Given the records below, would you repeat exactly the lines that begin at the one containing "Task: Open Empresas in top navigation" and end at the one containing "Viewport: 1600px width, 784px height.", inclusive?

_TASK INPUTS_:
BEGIN
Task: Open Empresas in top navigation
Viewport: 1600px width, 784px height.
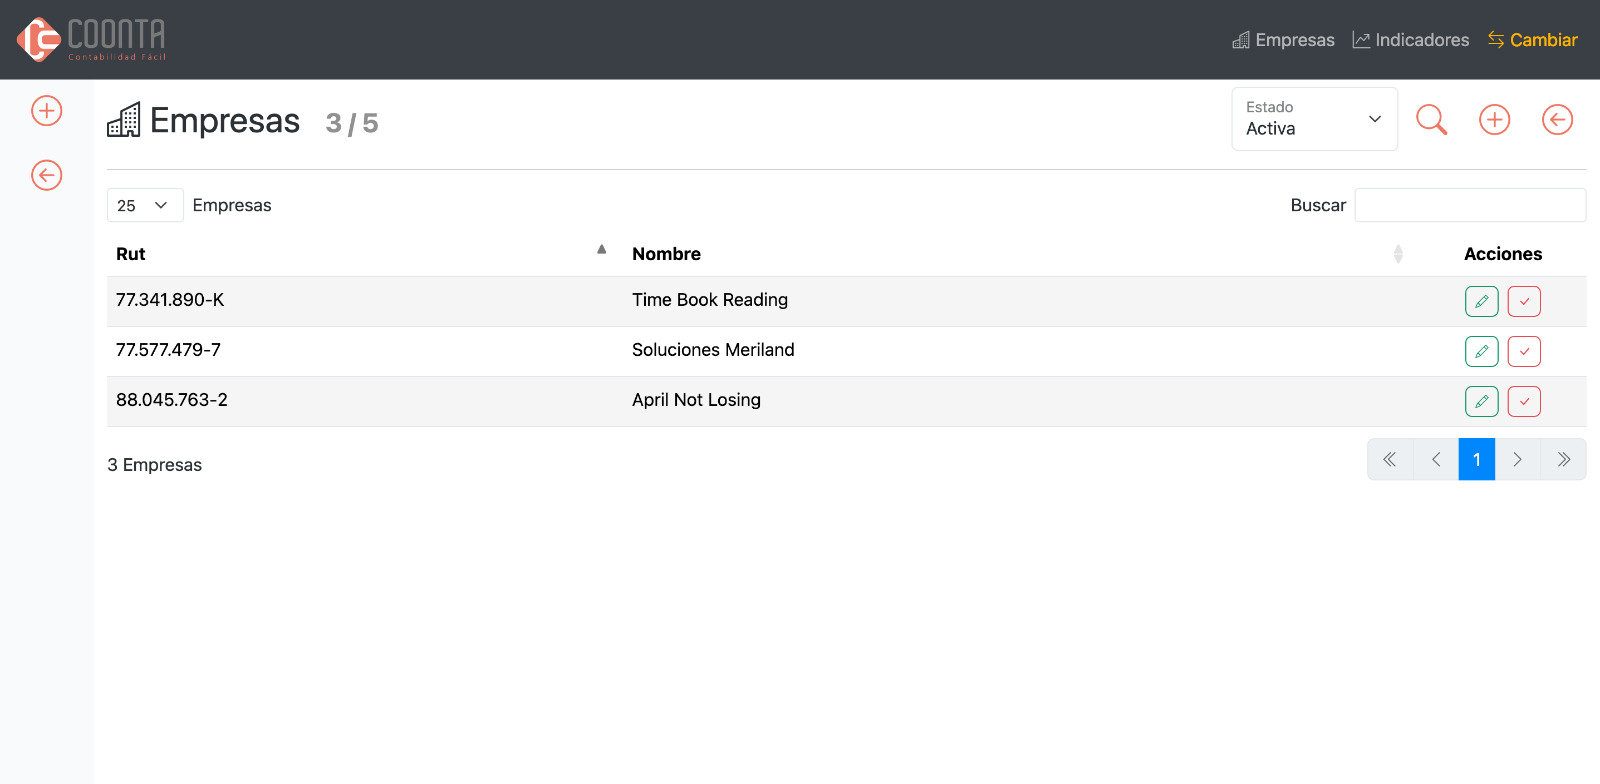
END
BEGIN
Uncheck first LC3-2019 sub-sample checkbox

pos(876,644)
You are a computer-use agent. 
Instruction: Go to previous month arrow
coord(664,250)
END
BEGIN
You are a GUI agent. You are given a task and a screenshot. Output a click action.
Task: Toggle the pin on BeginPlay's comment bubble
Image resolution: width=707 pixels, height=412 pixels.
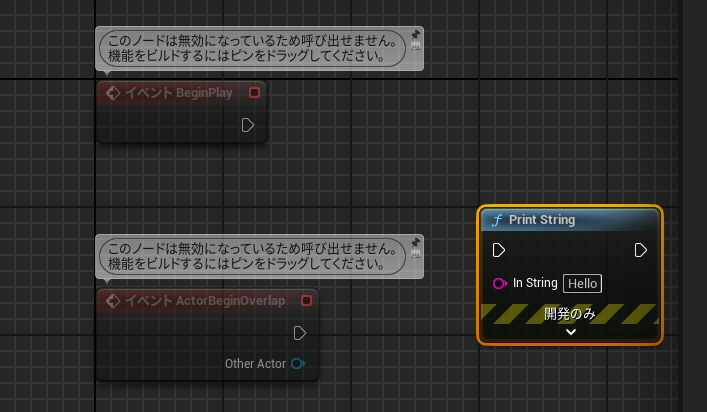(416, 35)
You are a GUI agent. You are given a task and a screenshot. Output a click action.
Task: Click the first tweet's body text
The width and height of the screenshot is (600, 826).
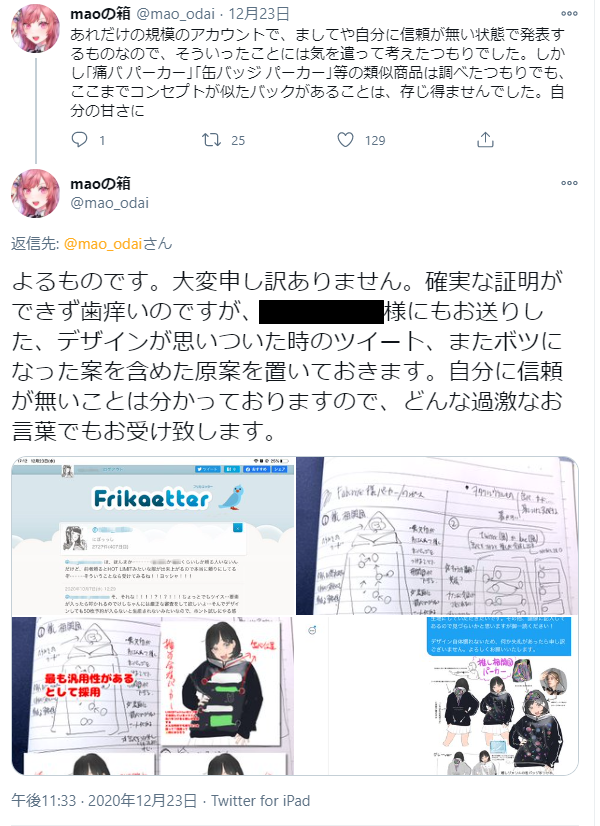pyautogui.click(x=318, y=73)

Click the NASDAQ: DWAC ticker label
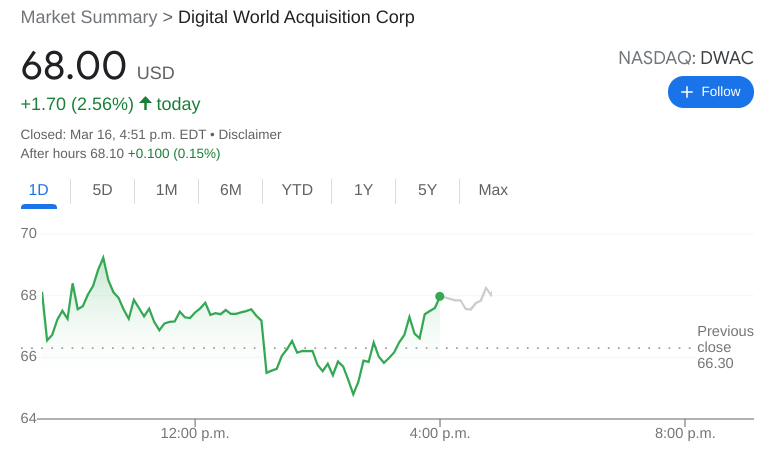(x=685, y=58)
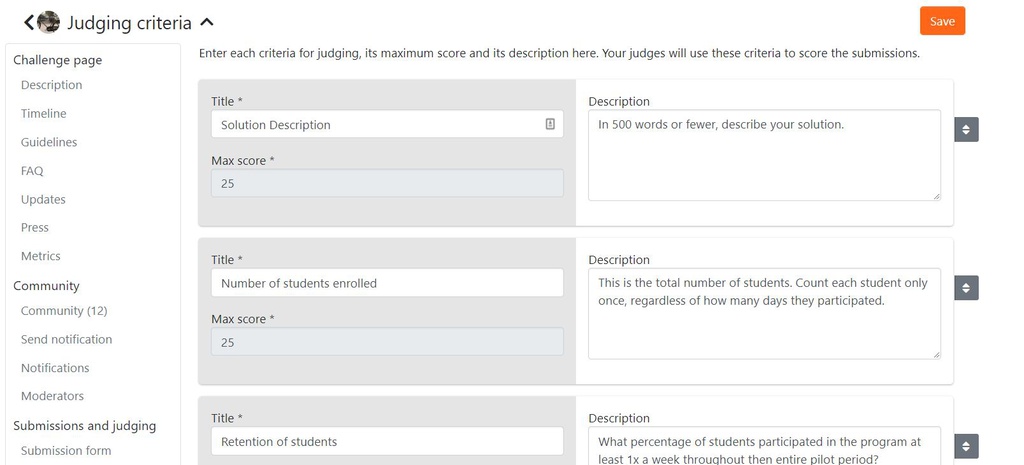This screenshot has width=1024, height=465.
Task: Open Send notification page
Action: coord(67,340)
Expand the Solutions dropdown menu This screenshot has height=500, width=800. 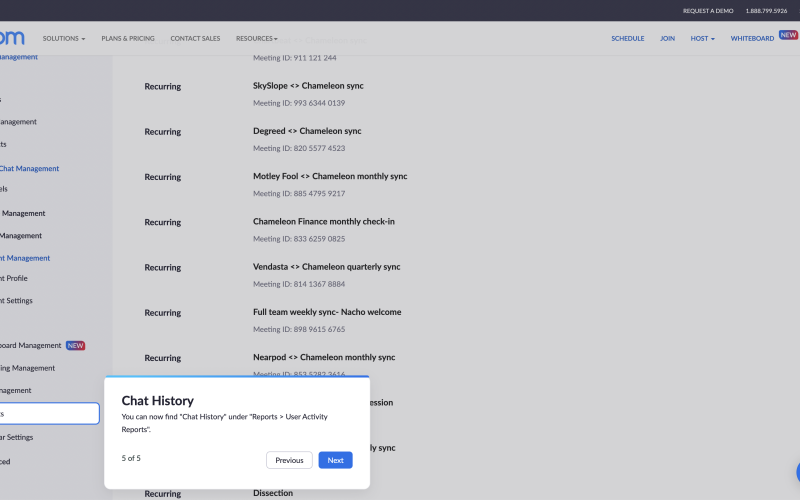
END
_OUTPUT OF THE EXERCISE_:
Task: Open Empresas in top navigation
Viewport: 1600px width, 784px height.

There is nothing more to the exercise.